■ **Problem**
Extract every line below that contains the word "resolution".

■ **Given data**
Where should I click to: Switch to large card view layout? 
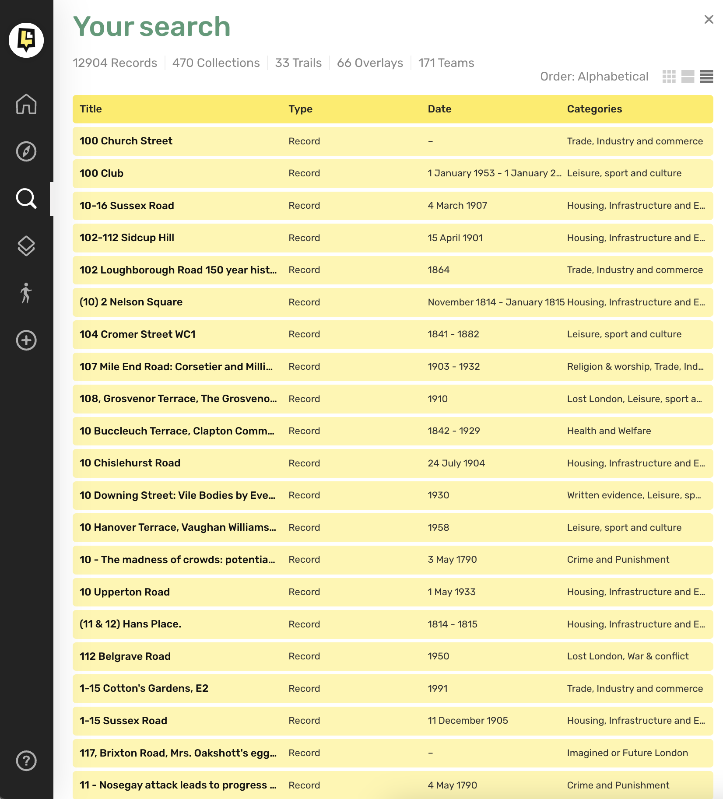click(688, 77)
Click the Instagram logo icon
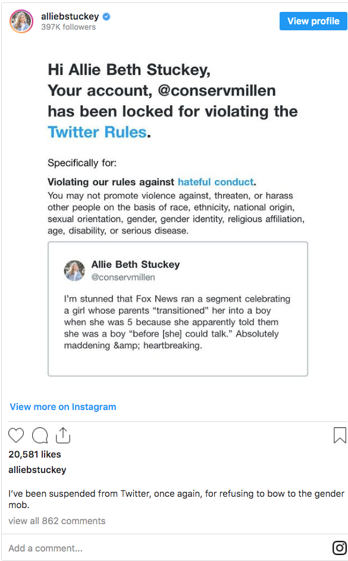The width and height of the screenshot is (348, 561). 340,548
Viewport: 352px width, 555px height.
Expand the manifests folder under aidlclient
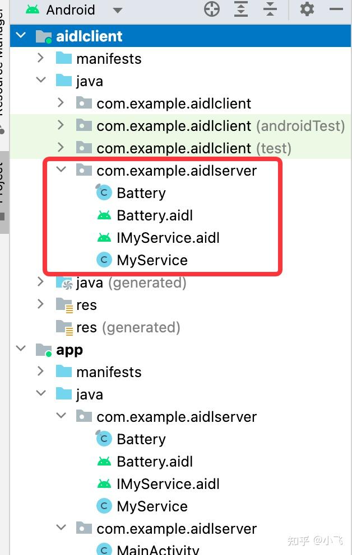(40, 58)
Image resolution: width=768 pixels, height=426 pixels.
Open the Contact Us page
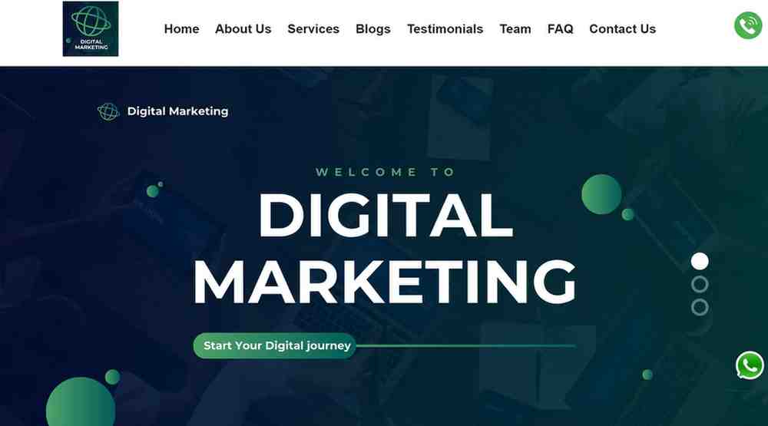(623, 29)
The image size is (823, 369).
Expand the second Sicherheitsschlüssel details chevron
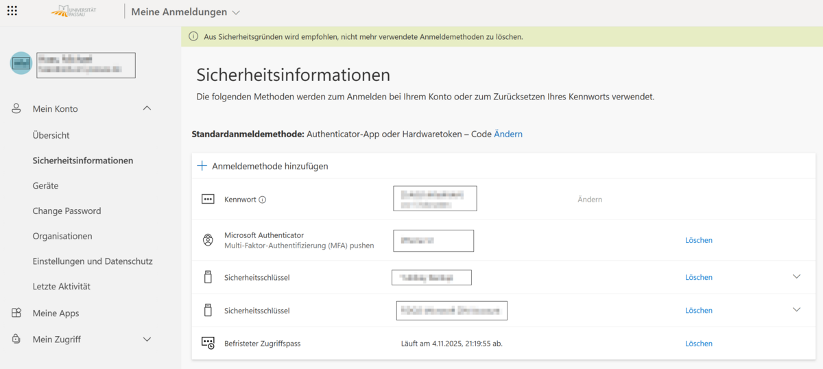tap(796, 310)
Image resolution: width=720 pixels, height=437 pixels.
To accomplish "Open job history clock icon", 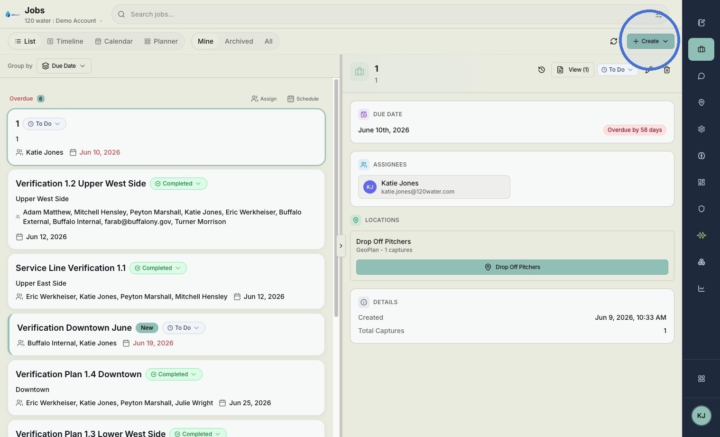I will (541, 70).
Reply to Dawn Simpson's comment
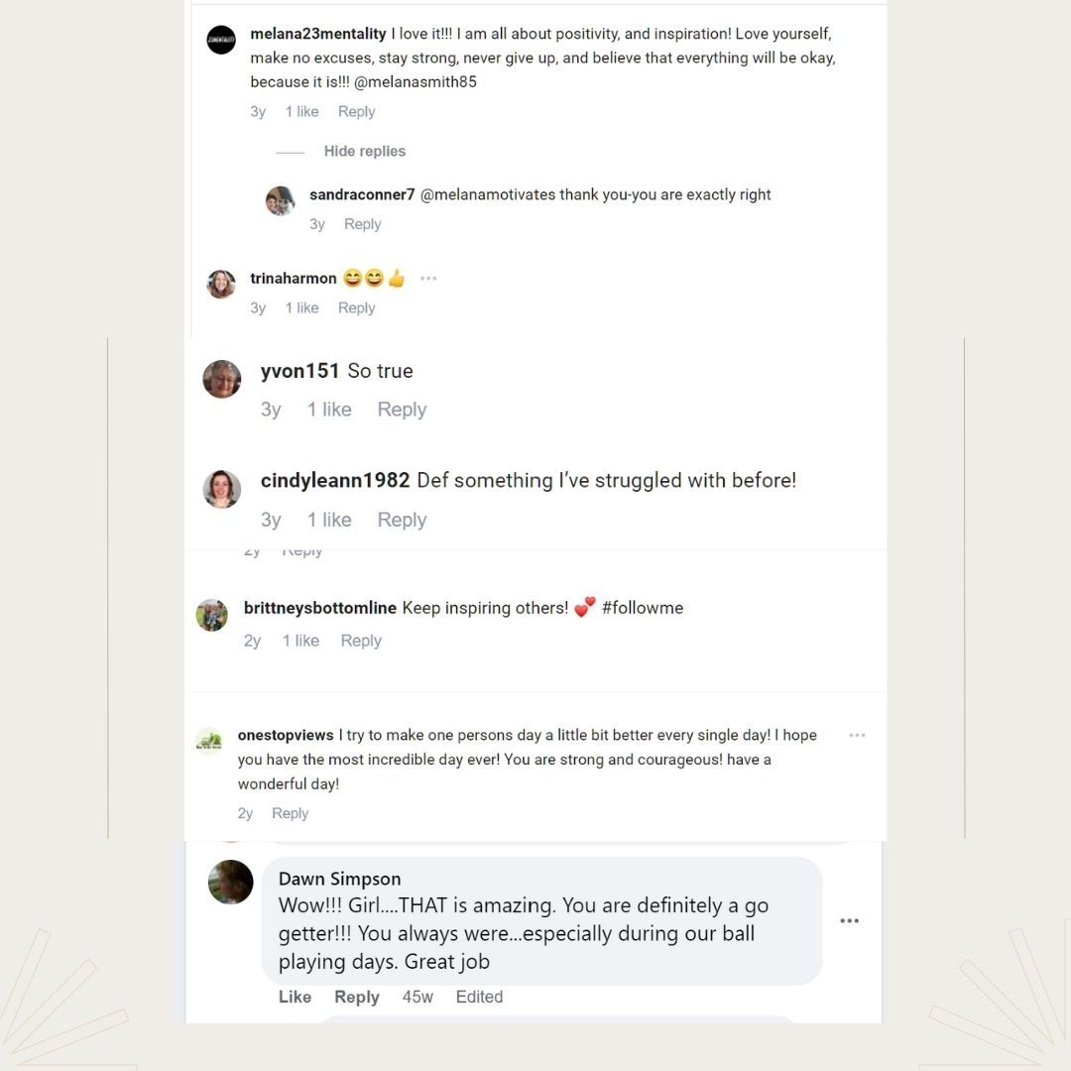 point(357,997)
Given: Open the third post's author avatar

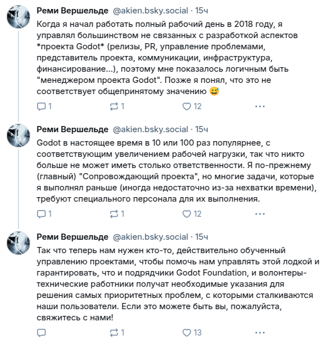Looking at the screenshot, I should pyautogui.click(x=18, y=243).
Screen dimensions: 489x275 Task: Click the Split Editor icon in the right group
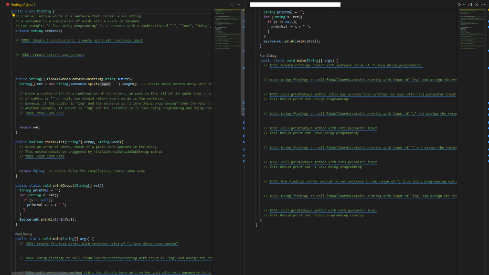[x=469, y=4]
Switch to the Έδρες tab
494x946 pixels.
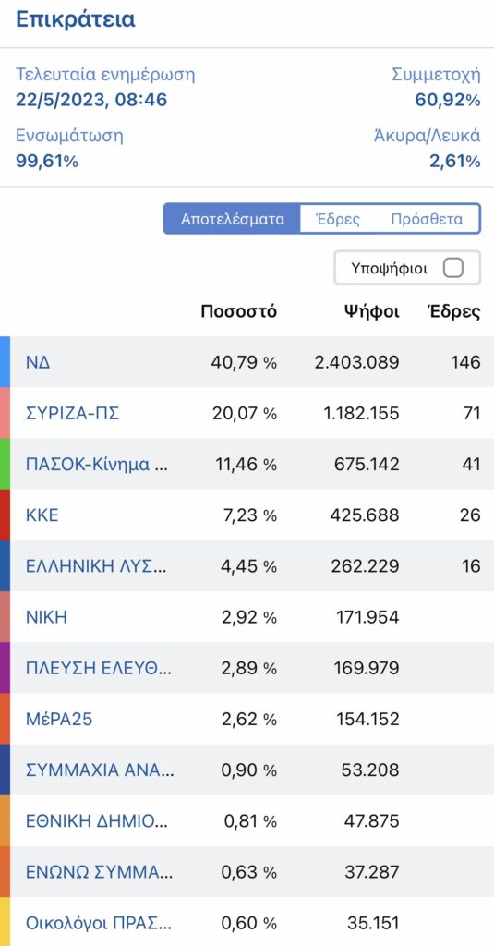click(338, 218)
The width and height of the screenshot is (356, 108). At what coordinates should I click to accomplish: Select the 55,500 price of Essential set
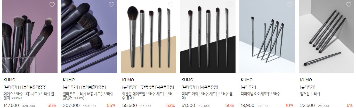pyautogui.click(x=130, y=105)
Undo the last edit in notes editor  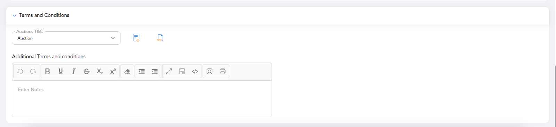(x=20, y=72)
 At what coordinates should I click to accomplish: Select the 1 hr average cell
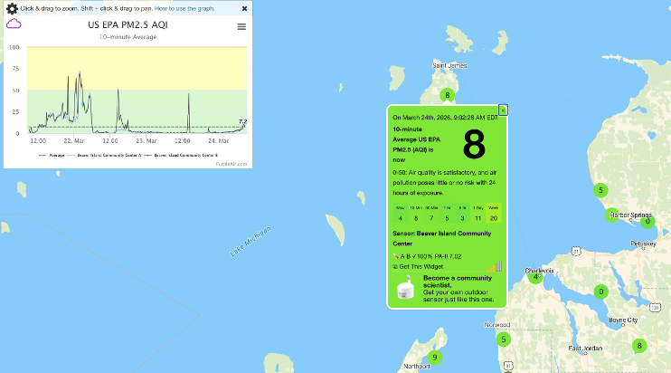click(447, 214)
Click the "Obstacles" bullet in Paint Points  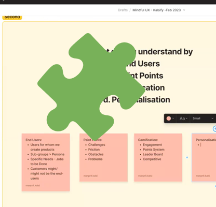point(96,154)
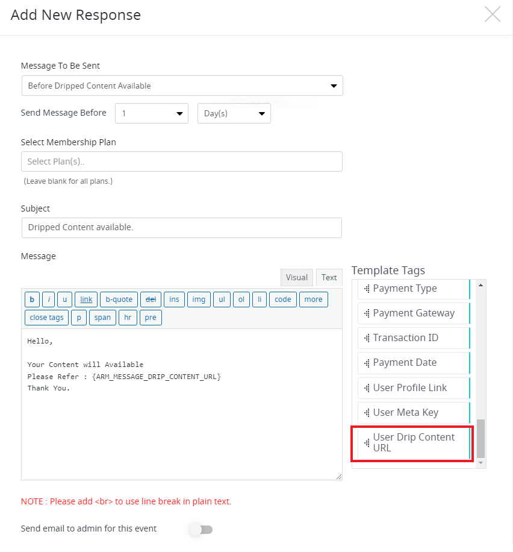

■ **Answer space**
Image resolution: width=768 pixels, height=426 pixels.
Image resolution: width=720 pixels, height=437 pixels.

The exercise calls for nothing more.